Traditionally it was excepted that the interest rate is major tool to influence economic activity, so when the bust came at 2008 the interest rate was flatted in the US and Europe, hoping that it will cause a substantial increase in the demand for consumption, and in parallel  inflation, that would decrease the real value of the debts, the governments, corporations, banks and private households have, and with it the economy will return to equilibrium of economic growth. But it didn’t happen and it is a big question why. To my opinion the answer is in several issues. The first is the increased life expectancy of the people, whose savings in long term pension funds was planned for a shorter life expectancy, so in principle they are in deficit. To overcome this deficit, people in pension age or close to it, the fastest growing population sector in the world, increased their savings. Add to it the debt shock of the private households, that emerged with the 2008 economic crisis, and degradation of the middle class income, that damaged the income of the largest part of the population and you have a perfect explanation why there is no increased demand for consumption and with it inflation, even if the Government debt and with it the potential money in the economy grew with no precedent.

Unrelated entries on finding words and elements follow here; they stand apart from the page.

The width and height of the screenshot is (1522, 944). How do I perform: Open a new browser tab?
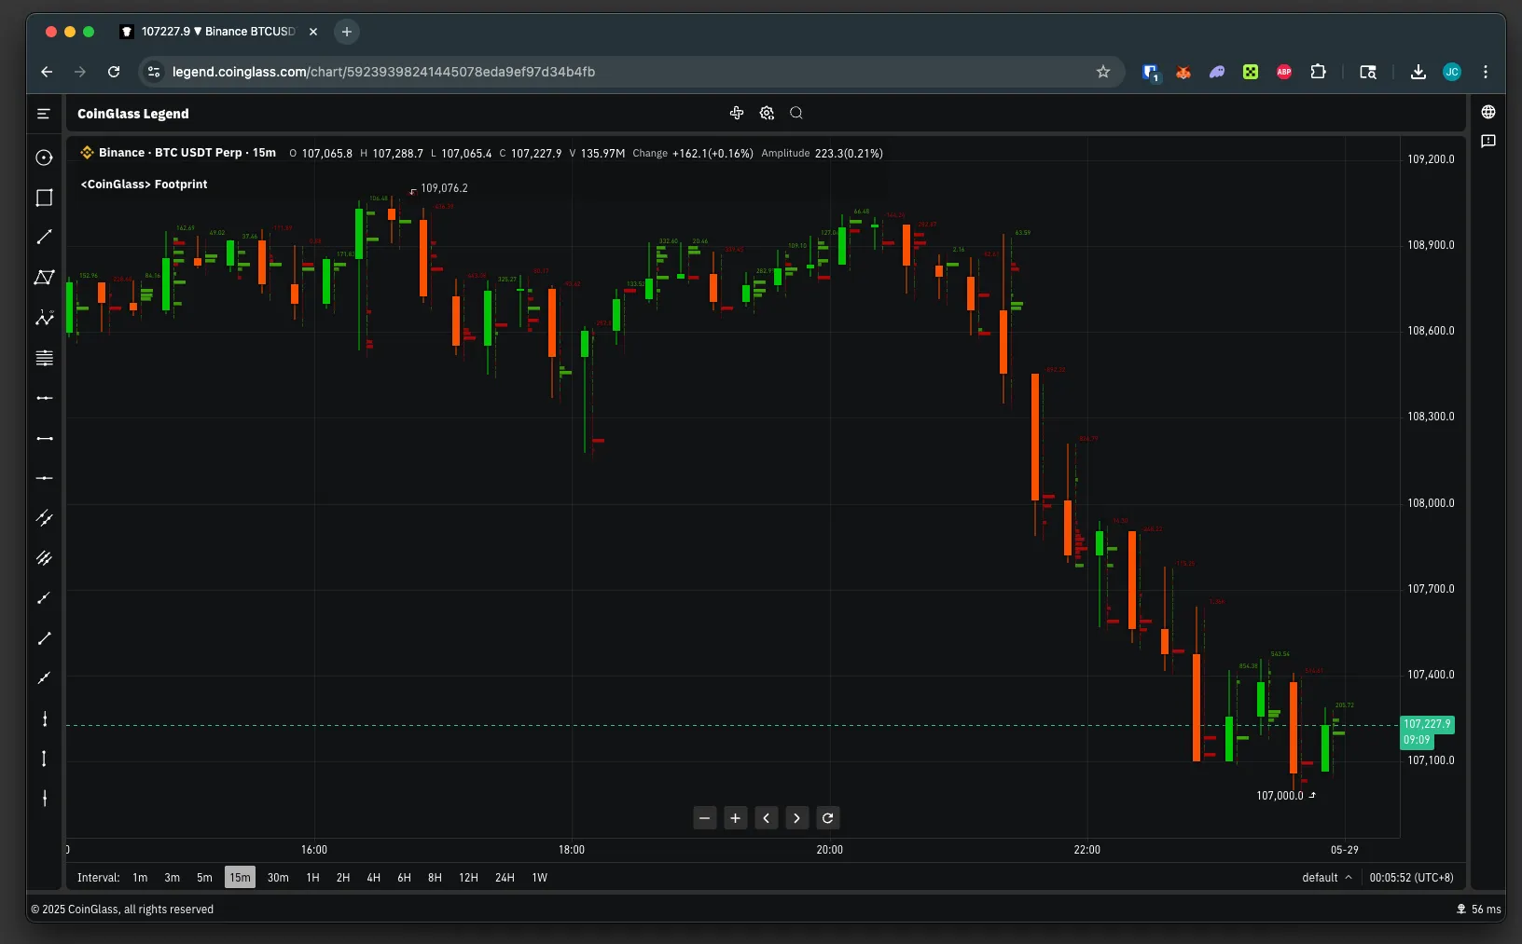(x=347, y=32)
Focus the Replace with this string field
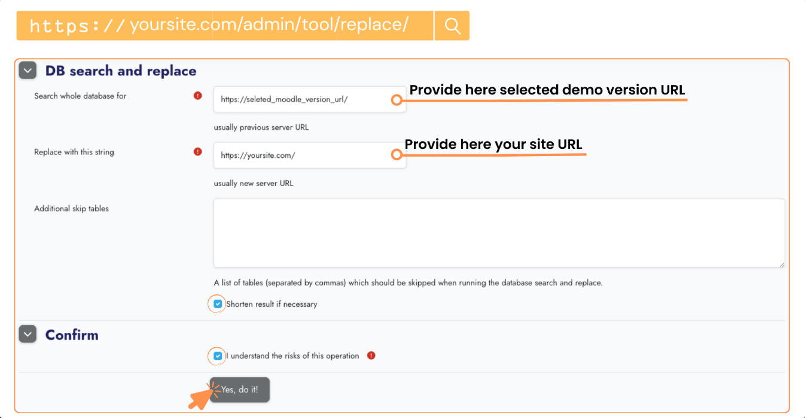This screenshot has height=418, width=805. (x=302, y=155)
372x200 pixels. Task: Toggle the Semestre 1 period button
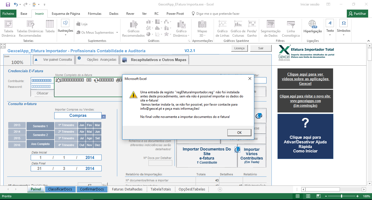pyautogui.click(x=40, y=126)
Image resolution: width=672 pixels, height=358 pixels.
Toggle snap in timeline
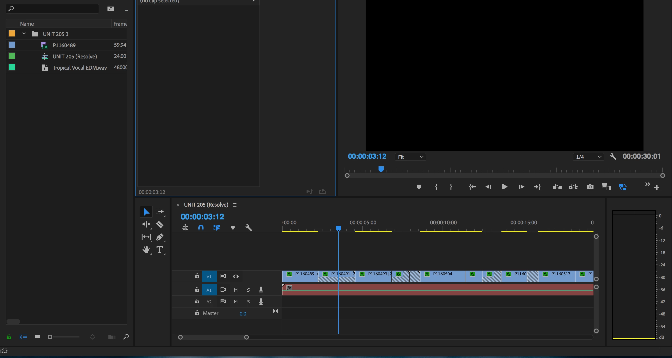(x=201, y=228)
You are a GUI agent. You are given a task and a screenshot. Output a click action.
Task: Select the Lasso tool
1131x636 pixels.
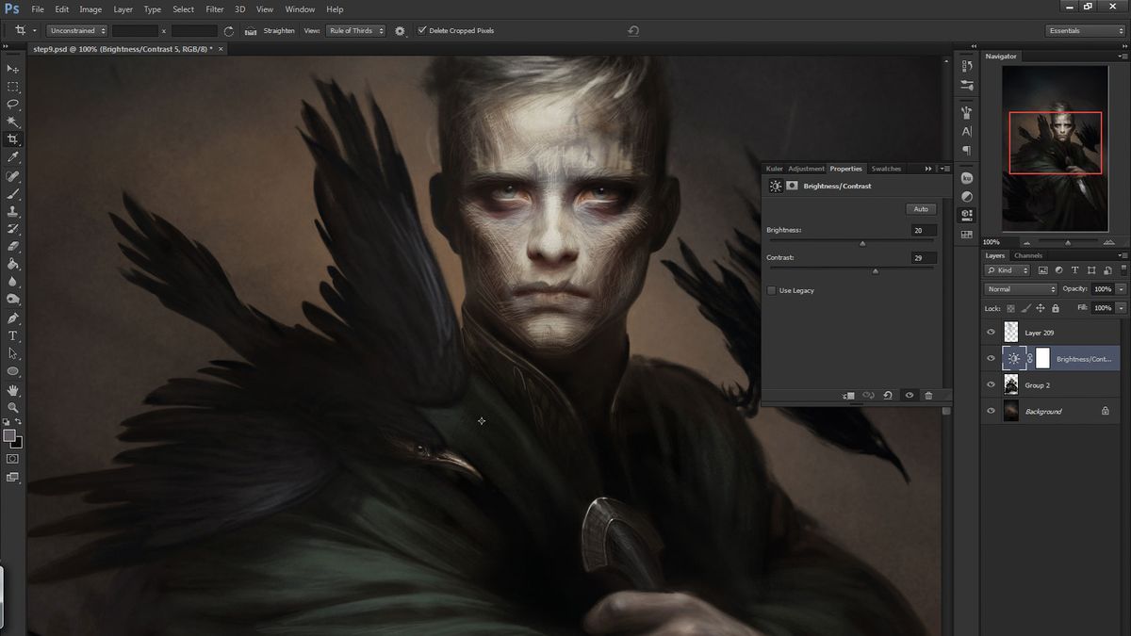(13, 105)
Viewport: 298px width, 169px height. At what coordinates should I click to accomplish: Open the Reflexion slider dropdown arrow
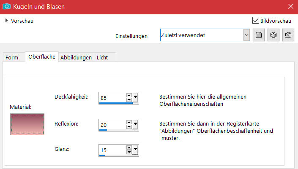click(135, 124)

I understand the fear of most of the people from the future developments, when the mountains of money accumulated because of the government deficit will suddenly flood the economy. It may happen, and it will be damaging mainly to those who hold their savings in some form of savings. Sorry the pensioners again. But this problem can be solved, if the government will take responsibility to this sector of the society. It will be just, politically popular, and with very little impact on the  economy. After all what will be the occupation of most of the people in the future, when the AI and the robotics will take over the production of merchandise and services?  Taking care of the elderly population, who need human touch, what the robots still can’t provide.

Other phenomenon i would like to mention is the changing position, function and attribute of money with relation to the economy.  If historically with the industrialization and urbanization of the world population,  growing parts of economy introduced money exchange in almost every economic activity, (no self produced consumers items as in the pre-modern  agrarian societies), this trend goes thru sudden dramatic change. Today many products are purchased on the internet without or with very little payment, sometime donations. Other phenomenon is possibility of investments into self producing energy equipment, with the new efficiency of battery and photovoltaic cells, etc.

I would add one more issue, the money with no government influence, as bit-coin, that by now is marginal but in growing trend, threatens the very foundations of the existing monetary system, based on government monopoly on the money creation.

My conclusion; To see the accumulated government deficit as the major macroeconomic problem, the US and the world leaders have to cope with is a very narrow view.

I am aware that this simple model i described doesn’t take in account the influence of the ex-national territory influences on the money flow and money variables as interest rate  and the economic activity of the products, still i believe it gives reasonable picture about the connection between the government deficit and the economy.